Jake Lorenzo

From the Library, July 2008        

In the late 1960s, the first California varietal wines to grace this detective’s palate came from the new Robert Mondavi Winery in Oakville. I had no idea where Oakville was since I was often mired in my daily commute from Santa Monica to East Los Angeles where I was teaching Hispanic kids to read in English. Teaching got me into drinking, and drinking led me to the wine business.

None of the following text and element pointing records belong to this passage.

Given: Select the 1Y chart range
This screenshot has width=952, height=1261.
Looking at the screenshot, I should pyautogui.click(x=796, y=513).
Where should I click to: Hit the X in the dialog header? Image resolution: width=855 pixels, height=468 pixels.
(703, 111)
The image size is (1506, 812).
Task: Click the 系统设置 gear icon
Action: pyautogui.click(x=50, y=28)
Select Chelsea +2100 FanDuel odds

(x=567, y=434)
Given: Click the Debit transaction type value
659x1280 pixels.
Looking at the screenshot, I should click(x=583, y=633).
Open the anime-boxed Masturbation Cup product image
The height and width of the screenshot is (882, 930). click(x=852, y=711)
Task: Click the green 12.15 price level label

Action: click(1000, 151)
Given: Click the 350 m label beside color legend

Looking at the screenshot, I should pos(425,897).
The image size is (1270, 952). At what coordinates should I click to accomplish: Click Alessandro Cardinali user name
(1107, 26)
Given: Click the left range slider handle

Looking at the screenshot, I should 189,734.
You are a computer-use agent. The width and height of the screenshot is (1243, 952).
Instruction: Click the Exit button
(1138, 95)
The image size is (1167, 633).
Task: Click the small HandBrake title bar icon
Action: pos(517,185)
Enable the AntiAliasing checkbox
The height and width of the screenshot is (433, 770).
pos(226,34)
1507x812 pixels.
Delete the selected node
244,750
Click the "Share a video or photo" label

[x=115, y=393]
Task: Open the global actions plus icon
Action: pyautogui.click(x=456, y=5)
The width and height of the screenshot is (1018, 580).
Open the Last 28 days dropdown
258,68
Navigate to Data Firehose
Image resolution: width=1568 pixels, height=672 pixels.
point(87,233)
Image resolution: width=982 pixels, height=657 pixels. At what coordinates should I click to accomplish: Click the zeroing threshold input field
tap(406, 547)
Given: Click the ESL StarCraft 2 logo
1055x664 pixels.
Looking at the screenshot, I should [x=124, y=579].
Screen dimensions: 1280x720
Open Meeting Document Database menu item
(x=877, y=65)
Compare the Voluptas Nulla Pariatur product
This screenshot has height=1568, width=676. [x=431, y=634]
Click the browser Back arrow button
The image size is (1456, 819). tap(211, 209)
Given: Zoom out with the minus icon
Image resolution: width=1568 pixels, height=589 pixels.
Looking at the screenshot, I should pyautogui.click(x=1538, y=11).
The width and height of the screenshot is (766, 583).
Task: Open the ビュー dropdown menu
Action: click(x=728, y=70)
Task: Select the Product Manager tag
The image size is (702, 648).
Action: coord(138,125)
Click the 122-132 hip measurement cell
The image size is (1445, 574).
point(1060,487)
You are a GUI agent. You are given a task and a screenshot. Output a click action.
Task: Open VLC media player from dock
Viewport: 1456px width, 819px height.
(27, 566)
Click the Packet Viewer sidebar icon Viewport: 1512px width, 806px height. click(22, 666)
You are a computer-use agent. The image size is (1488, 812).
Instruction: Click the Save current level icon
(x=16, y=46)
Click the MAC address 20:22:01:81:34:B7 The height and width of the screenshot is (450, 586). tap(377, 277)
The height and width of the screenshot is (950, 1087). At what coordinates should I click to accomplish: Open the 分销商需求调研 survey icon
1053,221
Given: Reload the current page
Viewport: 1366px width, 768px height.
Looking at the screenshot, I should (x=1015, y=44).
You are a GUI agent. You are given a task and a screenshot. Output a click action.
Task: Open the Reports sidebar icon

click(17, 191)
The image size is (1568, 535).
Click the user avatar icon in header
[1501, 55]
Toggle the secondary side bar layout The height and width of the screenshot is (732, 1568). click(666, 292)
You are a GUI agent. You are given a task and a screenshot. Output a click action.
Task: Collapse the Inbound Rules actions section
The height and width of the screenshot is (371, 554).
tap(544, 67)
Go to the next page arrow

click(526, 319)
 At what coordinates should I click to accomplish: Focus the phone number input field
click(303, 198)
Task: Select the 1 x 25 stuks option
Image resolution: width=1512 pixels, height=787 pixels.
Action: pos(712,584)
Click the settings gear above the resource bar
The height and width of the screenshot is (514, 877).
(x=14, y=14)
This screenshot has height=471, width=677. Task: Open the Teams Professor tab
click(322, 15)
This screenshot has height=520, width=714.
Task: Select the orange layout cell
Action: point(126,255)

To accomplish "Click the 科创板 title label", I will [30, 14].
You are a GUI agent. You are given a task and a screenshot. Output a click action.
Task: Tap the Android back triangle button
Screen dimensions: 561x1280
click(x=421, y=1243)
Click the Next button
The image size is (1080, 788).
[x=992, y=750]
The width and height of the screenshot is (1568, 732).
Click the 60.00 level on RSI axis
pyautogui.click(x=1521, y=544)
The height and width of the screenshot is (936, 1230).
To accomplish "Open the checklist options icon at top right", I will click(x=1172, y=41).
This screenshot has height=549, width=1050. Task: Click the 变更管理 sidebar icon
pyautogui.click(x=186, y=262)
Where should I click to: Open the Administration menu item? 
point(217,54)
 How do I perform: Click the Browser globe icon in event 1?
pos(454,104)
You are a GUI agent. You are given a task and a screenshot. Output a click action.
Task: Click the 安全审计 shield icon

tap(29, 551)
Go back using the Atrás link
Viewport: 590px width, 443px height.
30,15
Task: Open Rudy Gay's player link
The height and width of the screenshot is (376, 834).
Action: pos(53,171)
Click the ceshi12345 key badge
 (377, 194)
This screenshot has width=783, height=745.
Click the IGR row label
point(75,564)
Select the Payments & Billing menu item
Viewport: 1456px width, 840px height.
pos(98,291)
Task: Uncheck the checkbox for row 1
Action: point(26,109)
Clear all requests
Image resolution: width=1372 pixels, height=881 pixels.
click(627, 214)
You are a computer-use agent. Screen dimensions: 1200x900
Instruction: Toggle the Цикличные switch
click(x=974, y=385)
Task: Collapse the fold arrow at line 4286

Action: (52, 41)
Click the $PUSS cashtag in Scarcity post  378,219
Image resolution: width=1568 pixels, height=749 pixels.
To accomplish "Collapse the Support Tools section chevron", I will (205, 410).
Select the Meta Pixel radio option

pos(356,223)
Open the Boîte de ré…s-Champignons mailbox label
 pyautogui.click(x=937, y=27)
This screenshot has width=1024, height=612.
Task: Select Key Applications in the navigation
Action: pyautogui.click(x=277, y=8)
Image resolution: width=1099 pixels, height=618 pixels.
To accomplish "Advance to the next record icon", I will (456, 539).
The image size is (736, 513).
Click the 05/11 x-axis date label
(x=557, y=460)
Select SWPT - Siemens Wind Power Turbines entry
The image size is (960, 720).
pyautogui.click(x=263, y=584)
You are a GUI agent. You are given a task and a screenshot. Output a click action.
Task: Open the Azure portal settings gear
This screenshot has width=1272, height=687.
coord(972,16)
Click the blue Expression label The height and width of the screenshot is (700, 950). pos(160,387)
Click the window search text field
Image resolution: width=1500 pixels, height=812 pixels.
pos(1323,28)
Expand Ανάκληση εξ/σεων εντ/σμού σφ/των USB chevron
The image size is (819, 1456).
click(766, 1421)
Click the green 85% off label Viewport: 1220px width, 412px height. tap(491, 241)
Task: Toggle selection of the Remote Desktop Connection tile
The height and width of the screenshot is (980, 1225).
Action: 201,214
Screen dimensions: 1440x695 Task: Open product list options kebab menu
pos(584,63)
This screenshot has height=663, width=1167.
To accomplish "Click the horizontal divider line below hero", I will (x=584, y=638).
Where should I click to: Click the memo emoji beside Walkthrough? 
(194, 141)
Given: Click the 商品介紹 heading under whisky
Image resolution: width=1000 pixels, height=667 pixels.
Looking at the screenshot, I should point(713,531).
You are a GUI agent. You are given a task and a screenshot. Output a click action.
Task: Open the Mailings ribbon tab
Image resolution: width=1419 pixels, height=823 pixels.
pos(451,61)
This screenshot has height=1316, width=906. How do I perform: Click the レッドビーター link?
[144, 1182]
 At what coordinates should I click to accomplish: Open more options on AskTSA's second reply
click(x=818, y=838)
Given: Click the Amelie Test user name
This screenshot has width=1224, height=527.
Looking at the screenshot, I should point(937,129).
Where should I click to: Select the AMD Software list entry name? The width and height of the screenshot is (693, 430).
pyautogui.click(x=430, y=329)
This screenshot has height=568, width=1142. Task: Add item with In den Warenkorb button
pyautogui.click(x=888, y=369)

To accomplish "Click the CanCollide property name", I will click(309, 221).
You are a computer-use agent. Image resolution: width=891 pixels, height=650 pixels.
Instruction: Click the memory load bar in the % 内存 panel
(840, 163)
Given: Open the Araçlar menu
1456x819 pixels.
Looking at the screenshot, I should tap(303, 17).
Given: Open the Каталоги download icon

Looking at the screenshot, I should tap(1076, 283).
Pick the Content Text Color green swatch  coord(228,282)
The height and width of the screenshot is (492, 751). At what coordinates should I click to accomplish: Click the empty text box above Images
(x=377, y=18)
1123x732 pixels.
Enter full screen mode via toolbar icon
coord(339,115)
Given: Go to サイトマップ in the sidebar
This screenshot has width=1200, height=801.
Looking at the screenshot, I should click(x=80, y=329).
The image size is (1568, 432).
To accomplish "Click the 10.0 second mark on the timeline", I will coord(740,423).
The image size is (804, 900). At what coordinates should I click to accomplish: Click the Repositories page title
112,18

By 1977, Jake Lorenzo had moved, with his family in tow, to California Wine Country. It was certainly one of the best life decisions I have ever made. In my 30 years’ working in the wine business, I never passed an evening with Robert Mondavi. I shook his hand a couple of times, had a couple of superficial conversations and in the very early days spent many a delightful evening listening to the superb music at his summer concerts.

He was a big man, tall with a booming voice and an enthusiasm that matched, but more than anything Mondavi was a salesman and a dreamer. His dream was to sell a pile of California wine, and his pitch was to take on the established, great wines of the world and challenge them “mano a mano” with his upstart varietals.

Robert Mondavi would march into the greatest restaurants in the world. He would plunk his bottles down on the table, order some of the famous First Growths off the list and insist that his guests taste the wines side by side, knowing that just having his bottles on the same table as the great wines of France lent them an air of legitimacy. He would smile his snake-oil grin and concede, “We’re not there yet, but some day soon our California wines will be as good as theirs.” Then he would pay the bill, tip large and move to the next grand restaurant to repeat the show.

Mondavi was our ambassador to the wine world. He pushed his winemakers to compete with the finest wines of the world because he knew that was where the money was. He was imaginative, insistent, clever and decidedly American in his brash, trash-talking challenge of the established icons of wine. His surprising legacy is that he not only convinced the French and Europeans that California could compete with them, he convinced us that our wine was as good as theirs.

Every California winemaker will be forever indebted to Robert Mondavi because he took the high road in trying to sell his upstart wines, and that high road was to dedicate his efforts to quality.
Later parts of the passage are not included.